Further evidence for a role of taste receptors in airway immunity came from characterization of the T2R38 isoform in sinonasal ciliated epithelial cells and identification of bacterial acyl-homoserine lactones (AHLs). AHLs are quorum-sensing molecules produced by Pseudomonas aeruginosa and other gram negative bacteria and they serve as physiologic T2R38 ligands. Activation of T2R38 by two major P. aeruginosa AHLs results in a calcium-dependent increase in nitric oxide (NO) which is both directly bactericidal and also increases ciliary beat frequency and MCC (Lee et al., 2012). As many lactone compounds are bitter (Chadwick et al., 2013), it is logical to hypothesize that they may stimulate T2Rs. However, until Lee et al.'s initial T2R38 study, evidence of AHLs as physiologic ligands was limited to mouse studies. In those studies, stimulation of nasal solitary chemosensory cells (SCCs), which express both bitter and sweet taste receptors, caused a calcium-dependent release of acetylcholine and subsequent trigeminal activation that resulted in breath-holding and inflammatory mediator release (Finger et al., 2003; Tizzano et al., 2010, 2011; Saunders et al., 2014).
Recent research has expanded our understanding of the immune role of bitter taste receptors. T2R38 detection of AHLs has also been described in other cell types including human neutrophils (Maurer et al., 2015), and additional human pathogens such as Bacillus cereus have also been found to elicit a T2R-mediated NO response (Workman et al., 2017b). Building on the initial T2R38 studies, more recent studies in primary human sinonasal cultures demonstrated the ubiquitous expression of three other T2Rs, T2R4, and T2R14, T2R16, throughout the sinonasal tract with a similar ability to stimulate NO production in response to their respective ligands (Hariri et al., 2017b; Yan et al., 2017). Further studies are needed to determine the clinical relevance of these other T2R isoforms and their contributions to mucosal defenses.
T2R Bitter and T1R Sweet Receptors in Solitary Chemosensory Cells (SCCs)
Taste receptor expression in the upper airway is not limited to ciliated cells. Representing approximately 1 in 100 cells, SCCs are discrete non-ciliated cells that express both T2R bitter and T1R2/3 sweet taste receptors as well as other canonical taste signaling proteins (Finger et al., 2003; Tizzano et al., 2011; Barham et al., 2013). They were initially discovered in humans in the vomeronasal epithelium (Braun et al., 2011) and later throughout the sinonasal tract (Lee et al., 2014) at low density (Saunders et al., 2014). Preliminary studies in humans to elucidate SCC physiology with known bitter and sweet agonists found that these two modalities of taste work antagonistically to regulate the immune response. While T2R activation by bitter compounds initiated a traditional calcium taste-signaling cascade described in ciliated cells, T1R2/3 activation by glucose blocked this response (Lee et al., 2014). This regulation of bitter taste receptor signaling by the T1R sweet receptor suggests the ability to inhibit excessive immune activation during low levels of colonization and physiologic airway glucose concentration, and to release inhibition of the T2R-mediated immune response as glucose levels fall in early bacterial infection.

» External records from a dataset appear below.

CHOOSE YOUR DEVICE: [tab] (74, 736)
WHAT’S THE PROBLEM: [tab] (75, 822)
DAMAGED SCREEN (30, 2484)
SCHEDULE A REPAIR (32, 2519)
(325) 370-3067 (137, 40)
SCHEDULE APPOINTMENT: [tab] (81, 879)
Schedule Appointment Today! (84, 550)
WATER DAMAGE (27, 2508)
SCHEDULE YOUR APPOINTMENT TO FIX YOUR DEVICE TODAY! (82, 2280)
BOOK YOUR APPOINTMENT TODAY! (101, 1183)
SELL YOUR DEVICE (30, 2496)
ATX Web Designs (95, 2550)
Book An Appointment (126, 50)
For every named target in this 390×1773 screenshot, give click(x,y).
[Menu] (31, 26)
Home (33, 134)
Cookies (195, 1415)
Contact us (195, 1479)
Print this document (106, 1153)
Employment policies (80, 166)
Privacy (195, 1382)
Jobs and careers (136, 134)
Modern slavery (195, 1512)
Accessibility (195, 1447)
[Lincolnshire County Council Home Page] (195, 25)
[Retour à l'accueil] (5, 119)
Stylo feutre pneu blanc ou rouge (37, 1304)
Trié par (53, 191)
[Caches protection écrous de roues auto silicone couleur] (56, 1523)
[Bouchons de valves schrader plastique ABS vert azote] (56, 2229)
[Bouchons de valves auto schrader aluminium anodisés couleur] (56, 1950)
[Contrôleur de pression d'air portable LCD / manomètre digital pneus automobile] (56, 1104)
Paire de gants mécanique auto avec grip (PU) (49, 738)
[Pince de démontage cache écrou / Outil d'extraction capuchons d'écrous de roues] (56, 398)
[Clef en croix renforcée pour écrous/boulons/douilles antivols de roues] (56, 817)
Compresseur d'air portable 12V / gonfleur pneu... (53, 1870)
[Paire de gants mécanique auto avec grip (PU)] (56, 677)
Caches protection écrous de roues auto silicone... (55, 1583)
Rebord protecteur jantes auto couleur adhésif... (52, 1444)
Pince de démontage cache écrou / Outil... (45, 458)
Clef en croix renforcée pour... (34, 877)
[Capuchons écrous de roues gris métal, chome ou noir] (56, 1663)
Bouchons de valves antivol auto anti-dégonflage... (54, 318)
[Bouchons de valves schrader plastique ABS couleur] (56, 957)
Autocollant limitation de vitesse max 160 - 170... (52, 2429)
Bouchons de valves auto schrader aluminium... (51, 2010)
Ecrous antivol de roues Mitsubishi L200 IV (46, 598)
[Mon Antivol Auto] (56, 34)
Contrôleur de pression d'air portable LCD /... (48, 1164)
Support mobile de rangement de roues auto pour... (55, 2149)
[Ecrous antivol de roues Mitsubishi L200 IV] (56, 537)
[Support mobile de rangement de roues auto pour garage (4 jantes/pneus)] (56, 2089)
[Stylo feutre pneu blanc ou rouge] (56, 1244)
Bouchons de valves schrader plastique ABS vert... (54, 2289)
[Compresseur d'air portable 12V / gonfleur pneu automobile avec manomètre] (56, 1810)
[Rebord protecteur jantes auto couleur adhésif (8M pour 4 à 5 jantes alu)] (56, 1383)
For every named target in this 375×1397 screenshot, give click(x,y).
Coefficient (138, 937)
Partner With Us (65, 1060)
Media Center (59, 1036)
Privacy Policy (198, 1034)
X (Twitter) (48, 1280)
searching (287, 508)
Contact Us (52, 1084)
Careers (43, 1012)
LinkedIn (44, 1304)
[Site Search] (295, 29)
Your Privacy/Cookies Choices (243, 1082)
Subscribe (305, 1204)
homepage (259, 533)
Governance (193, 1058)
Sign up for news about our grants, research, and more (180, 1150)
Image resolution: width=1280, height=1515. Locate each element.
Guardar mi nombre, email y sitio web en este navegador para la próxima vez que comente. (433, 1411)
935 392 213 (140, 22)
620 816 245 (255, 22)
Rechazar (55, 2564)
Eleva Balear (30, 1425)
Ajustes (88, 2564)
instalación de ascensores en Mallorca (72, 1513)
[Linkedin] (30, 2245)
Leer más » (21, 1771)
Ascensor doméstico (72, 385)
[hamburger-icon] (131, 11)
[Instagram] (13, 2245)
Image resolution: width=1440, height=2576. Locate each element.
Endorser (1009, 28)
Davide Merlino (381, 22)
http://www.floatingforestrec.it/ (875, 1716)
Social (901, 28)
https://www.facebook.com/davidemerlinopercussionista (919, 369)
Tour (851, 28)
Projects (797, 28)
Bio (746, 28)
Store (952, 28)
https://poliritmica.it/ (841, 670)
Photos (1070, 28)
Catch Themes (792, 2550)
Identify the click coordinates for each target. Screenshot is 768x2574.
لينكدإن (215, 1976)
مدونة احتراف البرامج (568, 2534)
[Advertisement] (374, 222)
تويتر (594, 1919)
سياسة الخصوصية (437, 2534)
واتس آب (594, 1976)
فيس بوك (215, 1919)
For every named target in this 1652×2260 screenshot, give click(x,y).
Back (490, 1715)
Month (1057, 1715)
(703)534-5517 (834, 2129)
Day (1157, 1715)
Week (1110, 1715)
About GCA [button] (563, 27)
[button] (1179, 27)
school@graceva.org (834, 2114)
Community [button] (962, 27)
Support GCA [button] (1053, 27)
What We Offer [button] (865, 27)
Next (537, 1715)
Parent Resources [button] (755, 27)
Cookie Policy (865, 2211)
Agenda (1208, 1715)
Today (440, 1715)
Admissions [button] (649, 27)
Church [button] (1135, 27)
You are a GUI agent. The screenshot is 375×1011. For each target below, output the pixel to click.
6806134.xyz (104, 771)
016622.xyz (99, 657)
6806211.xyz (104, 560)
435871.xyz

Notably, the downstream effects of T2R stimulation differ between cell types in the upper airway. In SCCs, T2R stimulation does not initiate NO secretion as in ciliated cells but rather propagation of the calcium signal results in rapid release of antimicrobial peptides from neighboring cells (Lee et al., 2014). This response occurs in minutes (Lee et al., 2014), providing support for taste receptors as early detectors of inhaled pathogens and activators of a more rapid immune response. While the T2R-initiated calcium cascade is similar across cell types in the human nasal cavity as well as consistent with earlier studies of SCCs in mice, its role in local immune regulation is distinct from that in ciliated airway cells and in contrast to the downstream effects of trigeminal activation seen in mice, suggesting possible adaptation in function or additional, yet unidentified triggers. Further studies are needed to characterize the role of SCCs and species differences in sinonasal physiology.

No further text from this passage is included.